Looking towards the outside world.
I love where I live. My home is situated at the end of a quiet cul-de-sac of ten houses. I have neighbours on both sides and across the road an old saw mill which is completely screened by a couple of hundred trees. Back in the day when this area was opened up, cedar and silky oak trees were logged and brought down the mountain on timber wagons pulled by teams of oxen. They came to the saw mill close to my house where the logs were dragged across the land and launched from a natural outcrop in the creek in my backyard. They floated downstream to the coast and put on clipper ships which sailed to England and India.

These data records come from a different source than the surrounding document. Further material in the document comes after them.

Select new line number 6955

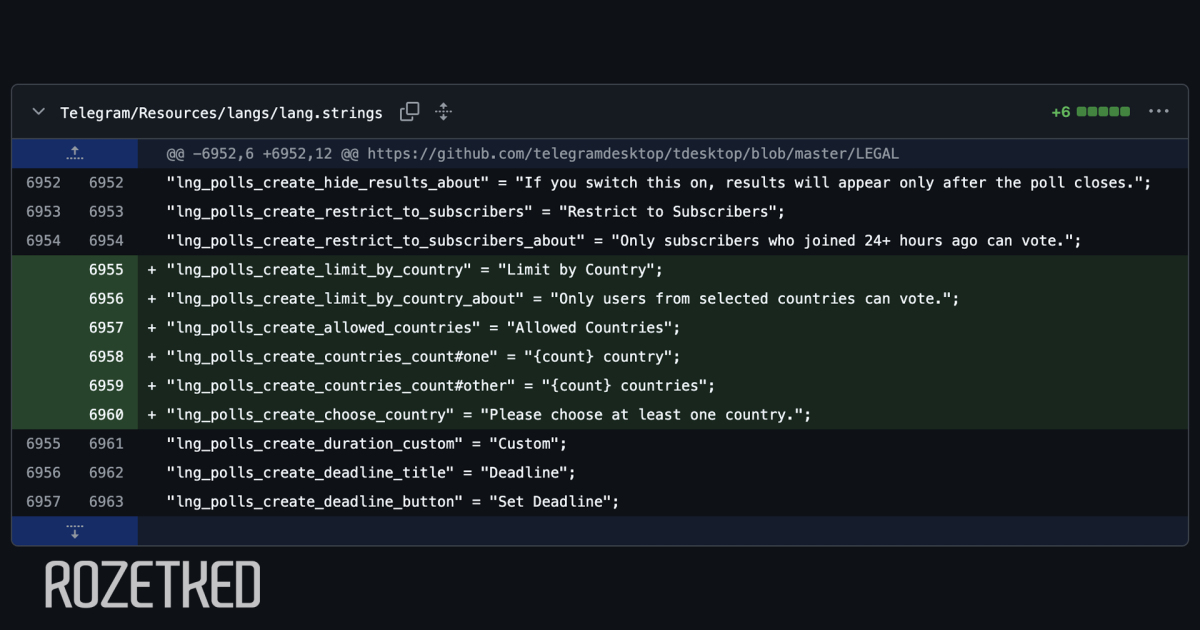(106, 270)
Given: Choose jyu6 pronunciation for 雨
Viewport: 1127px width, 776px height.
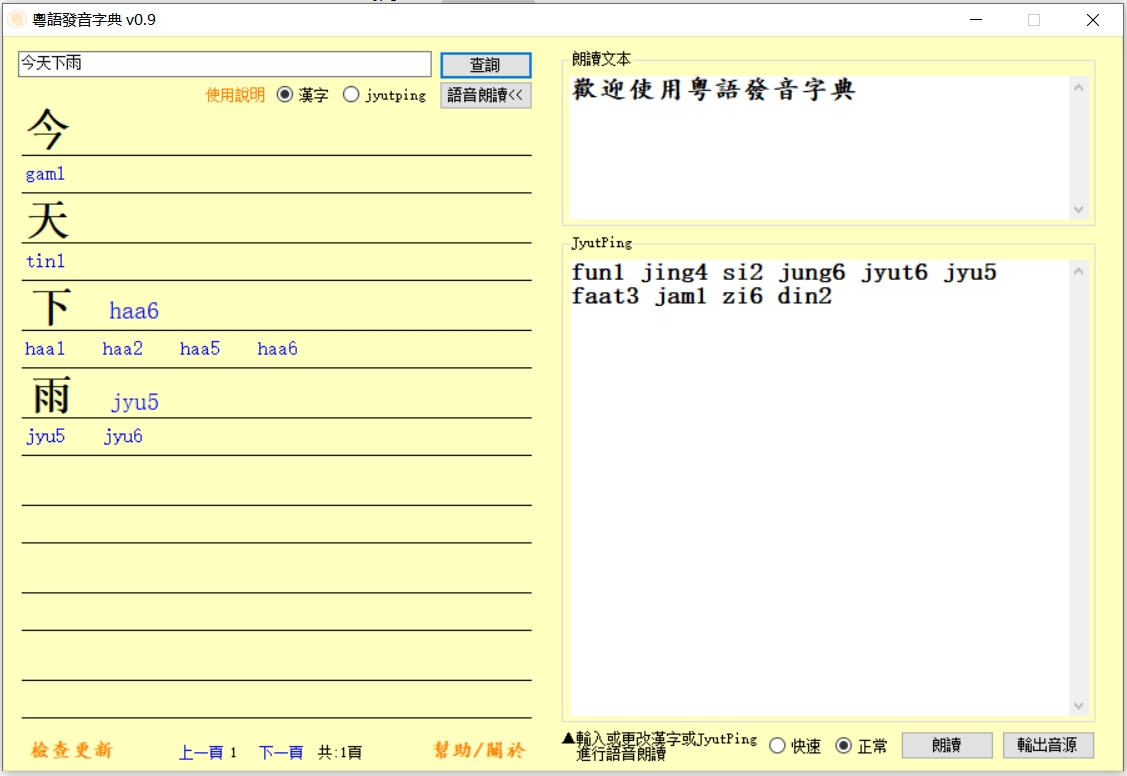Looking at the screenshot, I should pos(123,436).
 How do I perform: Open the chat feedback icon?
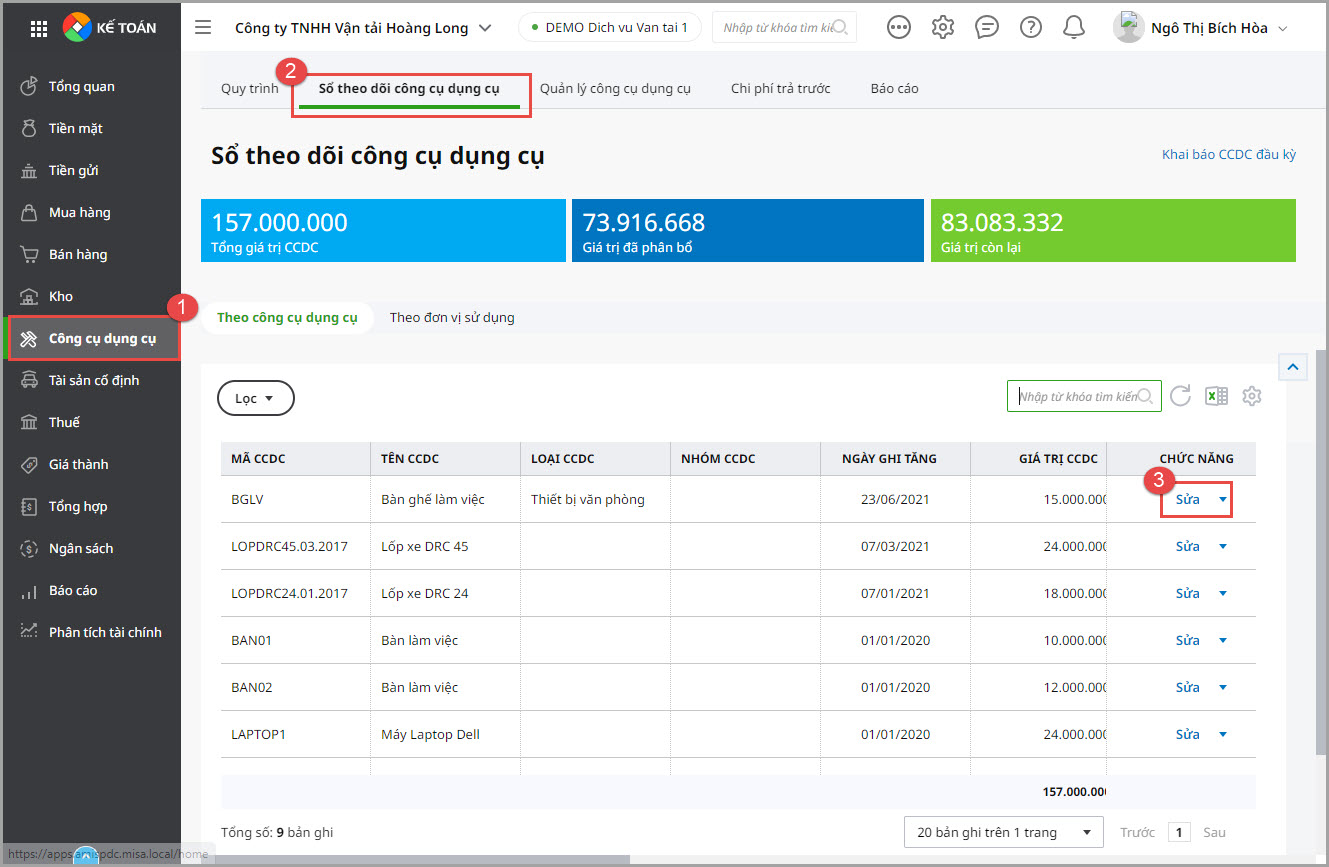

We bought our home in 1993 but didn't move here till 1997. Our soil tests at that time showed this was "virgin land" which had never been lived on or cultivated. The creek is our back border and it still flows but there are no other signs of the history of the land, the men, the oxen or the timber wagons.
We decided very early on that we wanted to get the full value of our land by improving the soil and growing food. We bought heirloom chickens, installed water tanks, erected fences and started gardening. We produced fruit, vegetables, nuts, eggs and loofahs from 1998 until 2021 when Hanno became ill. I literally walked out of the garden in October 2021 to tend to Hanno, leaving the tools as they were, and didn't go back until early this year.
The garden when I walked out in October 2021. When I went back earlier this year, it was completely dead.
Hanno did the digging, weeded garden beds, made compost, looked after the chickens, planted seedlings and left the gardens fallow from late November to March ever year. It was too hot to garden, there were too many bugs and as it was our wet season, nature took care of the watering. We were excited to plan our new season in January and February every year and started working back in the garden in early March. Doing this allowed us to rest over summer, eat the freshest organic produce, produce much of what we needed and share a lot of it with our family, friends and neighbours.
My part of the gardening took place every afternoon from 2.00 - 4.00 pm when shade covered the garden. I pruned, weeded, moved plants, staked, watered and harvested to my heart's content. I preserved a lot of that produce by making jams, sauces, tonics, cordials, relishes and pickles. We cut down on the cost of our food shopping and made ourselves happy by being productive and working outside in the fresh air.
Here is part of the potted garden I created out the front.
I decided recently that the potted garden I made in the front garden wasn't enough. I wanted what I once had - the opportunity to sit in a joyous space, breathe fresh air, watch the wildlife and think about the ghosts - both men and horses, who moved massive tree trunks across this land. I wanted to see my house from a different perspective; I wanted to see the outside as well as the inside. So at the beginning of this week, after I'd had the garden dug over and compost added, I started planting flowers in two garden beds. In a small separate garden that used to be an old sand pit, I'm growing the herbs I eat, chillies and two tomato bushes. I grow comfrey next to the compost and use it to make organic fertiliser. It doesn't look like much at the moment but like every garden it will grow into something entirely different with a little help from me and Mother Nature.
Roses have been moved back to where they used to be and are growing well. Roses are as tough as old boots and they only die if you don't water them. There's a standard dark red Munstead Wood, a standard pale pink-white rose called Seduction, a climber called Pinkie, two pink Cecile Brunner mini climbers, the pink Montville Rose, a pale yellow hybrid tea rose called Elina, pink climber Dorothy Perkins and I have The Fairy rose which I'll plant in a pot and have on the side of the garden. I also have English lavender, salvias, gaura, penstemon, foxgloves, yarrow, several daisies, chrysanthemums, Queen Anne's lace, snapdragons, buddleja - butter fly bush, society garlic and a small lemon tree in a pot. There are a couple of other plants there that I'll remember as soon as I post this but I hope you get the general idea. I'll continue planting until I can no longer see the garden bed. Shane came down to help me with the final planting which was all in the middle of the beds. I get very dizzy when I step on uneven ground so I was very grateful when he said he would come and help.
The plants are a large part of the garden but it's the physical space I love the most; it feels different in there. I have a place to sit in the shade and I can see the entire backyard as well as an air corridor that starts around 500 meters away in the bush and flows into our backyard. Male Willy Wagtails use it to show off, swooping and gliding in front of the female birds, and it's the corridor insects use when they start hatching in the bush and move into suburbia annoying us gardeners.
The love of gardening seems to grow stronger in me every year. It helps me think about life and how I fit in, it brings back memories and helps me think about what's next. But it's also about the beautiful flowers and delicious produce that can be grown. And I'm happy to say that it's there for all of us if we have land or pots to grow in and the desire to work hard.